Duke, Apax sell Wickes, keep Focus

Duke Street Capital is to receive £155m in cash from the £950m sale of UK DIY retailer Wickes to trade buyer Travis Perkins.

Private equity groups Duke Street Capital and Apax Partners have agreed to sell UK DIY retailer Wickes to Travis Perkins, a London-listed trade buyer. Travis is to pay £950 million (€1.37 billion, $1.85 billion) in cash for the business.

Wickes is part of Focus Wickes Group, the second-biggest DIY retail operation in the UK which Duke Street was instrumental in building up over the course of the past 17 years. Wickes has 172 stores across the country and annual sales in excess of £900 million.
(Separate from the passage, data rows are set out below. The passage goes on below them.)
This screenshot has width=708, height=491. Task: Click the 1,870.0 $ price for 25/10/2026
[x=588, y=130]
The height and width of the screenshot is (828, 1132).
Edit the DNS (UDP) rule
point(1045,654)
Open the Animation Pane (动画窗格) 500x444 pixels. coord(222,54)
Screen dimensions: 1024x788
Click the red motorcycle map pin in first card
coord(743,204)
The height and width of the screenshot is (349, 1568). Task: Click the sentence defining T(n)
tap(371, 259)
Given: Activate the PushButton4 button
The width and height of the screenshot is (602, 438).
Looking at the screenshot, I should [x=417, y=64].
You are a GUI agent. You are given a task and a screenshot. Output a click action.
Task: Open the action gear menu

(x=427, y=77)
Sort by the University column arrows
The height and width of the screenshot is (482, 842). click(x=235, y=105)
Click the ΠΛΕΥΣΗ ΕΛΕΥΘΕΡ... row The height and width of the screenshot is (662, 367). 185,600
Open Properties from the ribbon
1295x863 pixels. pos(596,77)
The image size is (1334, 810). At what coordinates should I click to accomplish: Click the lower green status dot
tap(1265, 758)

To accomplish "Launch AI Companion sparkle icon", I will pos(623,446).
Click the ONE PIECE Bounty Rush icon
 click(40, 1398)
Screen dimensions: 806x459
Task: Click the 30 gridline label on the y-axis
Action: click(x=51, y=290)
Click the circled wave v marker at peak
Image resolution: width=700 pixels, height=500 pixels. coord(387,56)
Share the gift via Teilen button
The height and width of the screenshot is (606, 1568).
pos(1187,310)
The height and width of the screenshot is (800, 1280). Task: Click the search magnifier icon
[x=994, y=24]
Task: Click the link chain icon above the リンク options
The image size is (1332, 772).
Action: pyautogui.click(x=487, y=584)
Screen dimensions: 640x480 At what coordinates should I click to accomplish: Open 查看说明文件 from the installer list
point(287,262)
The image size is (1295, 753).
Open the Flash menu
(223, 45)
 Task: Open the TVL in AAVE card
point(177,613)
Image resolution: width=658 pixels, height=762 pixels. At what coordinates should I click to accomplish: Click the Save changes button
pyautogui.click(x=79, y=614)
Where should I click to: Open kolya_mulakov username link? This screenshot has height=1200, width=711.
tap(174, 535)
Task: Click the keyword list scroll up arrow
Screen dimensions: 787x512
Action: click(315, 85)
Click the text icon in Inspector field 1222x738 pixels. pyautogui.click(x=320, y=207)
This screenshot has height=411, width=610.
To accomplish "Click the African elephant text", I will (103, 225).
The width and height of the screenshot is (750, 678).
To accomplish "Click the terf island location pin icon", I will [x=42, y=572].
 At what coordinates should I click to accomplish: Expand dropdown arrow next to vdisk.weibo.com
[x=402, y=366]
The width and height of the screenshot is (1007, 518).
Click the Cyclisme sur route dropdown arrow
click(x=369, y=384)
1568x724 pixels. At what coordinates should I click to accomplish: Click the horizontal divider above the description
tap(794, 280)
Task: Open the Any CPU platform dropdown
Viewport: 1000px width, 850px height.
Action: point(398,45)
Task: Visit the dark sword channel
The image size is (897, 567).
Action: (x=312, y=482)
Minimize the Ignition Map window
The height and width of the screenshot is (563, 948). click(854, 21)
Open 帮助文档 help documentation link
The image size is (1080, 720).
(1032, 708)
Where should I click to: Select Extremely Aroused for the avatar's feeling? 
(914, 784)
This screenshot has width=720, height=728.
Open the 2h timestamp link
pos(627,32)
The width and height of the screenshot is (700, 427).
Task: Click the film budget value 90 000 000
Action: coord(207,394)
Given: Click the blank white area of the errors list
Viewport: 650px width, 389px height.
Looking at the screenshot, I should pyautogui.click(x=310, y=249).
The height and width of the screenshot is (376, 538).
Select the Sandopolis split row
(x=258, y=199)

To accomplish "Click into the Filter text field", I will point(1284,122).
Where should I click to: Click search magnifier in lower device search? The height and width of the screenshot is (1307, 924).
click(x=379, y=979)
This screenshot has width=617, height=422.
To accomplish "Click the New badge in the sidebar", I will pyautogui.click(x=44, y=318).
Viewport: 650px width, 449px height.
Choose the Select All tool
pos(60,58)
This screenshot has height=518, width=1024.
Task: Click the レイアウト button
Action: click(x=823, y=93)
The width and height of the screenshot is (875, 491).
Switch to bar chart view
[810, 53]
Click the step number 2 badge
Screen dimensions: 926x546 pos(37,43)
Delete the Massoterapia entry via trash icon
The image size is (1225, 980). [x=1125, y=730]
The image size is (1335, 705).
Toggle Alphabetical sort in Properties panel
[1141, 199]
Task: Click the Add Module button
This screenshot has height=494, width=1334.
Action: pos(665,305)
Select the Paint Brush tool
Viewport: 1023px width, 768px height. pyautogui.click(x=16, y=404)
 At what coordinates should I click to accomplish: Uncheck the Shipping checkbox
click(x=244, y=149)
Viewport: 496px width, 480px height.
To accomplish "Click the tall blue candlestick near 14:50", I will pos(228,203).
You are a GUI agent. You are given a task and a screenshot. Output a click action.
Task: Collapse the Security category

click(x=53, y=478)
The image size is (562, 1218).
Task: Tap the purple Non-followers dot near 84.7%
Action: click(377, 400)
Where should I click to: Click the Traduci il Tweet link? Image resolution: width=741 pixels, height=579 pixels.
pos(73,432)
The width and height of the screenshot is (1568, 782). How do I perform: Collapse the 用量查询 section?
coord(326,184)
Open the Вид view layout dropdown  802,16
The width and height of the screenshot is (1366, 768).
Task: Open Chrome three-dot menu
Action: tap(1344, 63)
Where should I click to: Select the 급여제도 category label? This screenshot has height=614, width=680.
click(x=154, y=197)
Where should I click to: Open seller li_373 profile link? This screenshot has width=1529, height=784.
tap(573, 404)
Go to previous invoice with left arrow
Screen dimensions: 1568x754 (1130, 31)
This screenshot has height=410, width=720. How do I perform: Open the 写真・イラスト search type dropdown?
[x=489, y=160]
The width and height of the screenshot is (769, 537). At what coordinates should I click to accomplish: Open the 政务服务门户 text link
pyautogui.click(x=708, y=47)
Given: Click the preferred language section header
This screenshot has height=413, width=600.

Proceeds from the sale will be used in part to repay debt, Focus Wickes said in a statement. The balance will be distributed among shareholders including the private equity firms.

Duke Street and Apax are not selling the Focus part of the operation. Focus has 256 stores and over £800 million in annual sales. Duke Street chairman Edmund Truell said  Focus was expected to grow profits strongly over the next two to three years.

Duke Street first invested in Focus in 1987, which at the time had six outlets. Afterwards the group repeatedly injected capital to grow the business through a series of acquisitions. In 2000, Duke Street backed Focus chief Bill Archer in the hostile takeover of Wickes, then a listed entity with 131 stores. In 2002, Duke Street sold a 29 percent stake in Focus Wickes to Apax for £120 million after shelving plans for an IPO earlier that year.

According to Truell, Duke Street stands to pocket £155 million from the latest deal, which is subject to shareholder and regulatory approval. “It has been a long road, and it is enormously pleasing to crystallise a profit from Wickes after we went out on a limb with a hostile buy and build”, Truell said in an interview. “I remember very well holding £100m worth of Wickes shares when the outcome of our bid was still uncertain.”

Truell said Duke Street and Apax had considered a variety of options for Focus Wickes prior to agreeing a partial sale to Travis, which at no point of the sales process had been given exclusivity status. A number of trade and financial buyers had offered to buy all or parts of the group, whilst several banks had offered financing to recapitalise the group. Focus Wickes was advised by Goldman Sachs.

A leveraged recapitalisation might in fact be the next step for Focus, Truell indicated, once the Wickes disposal was completed. Duke Street retains a 57 percent interest in Focus.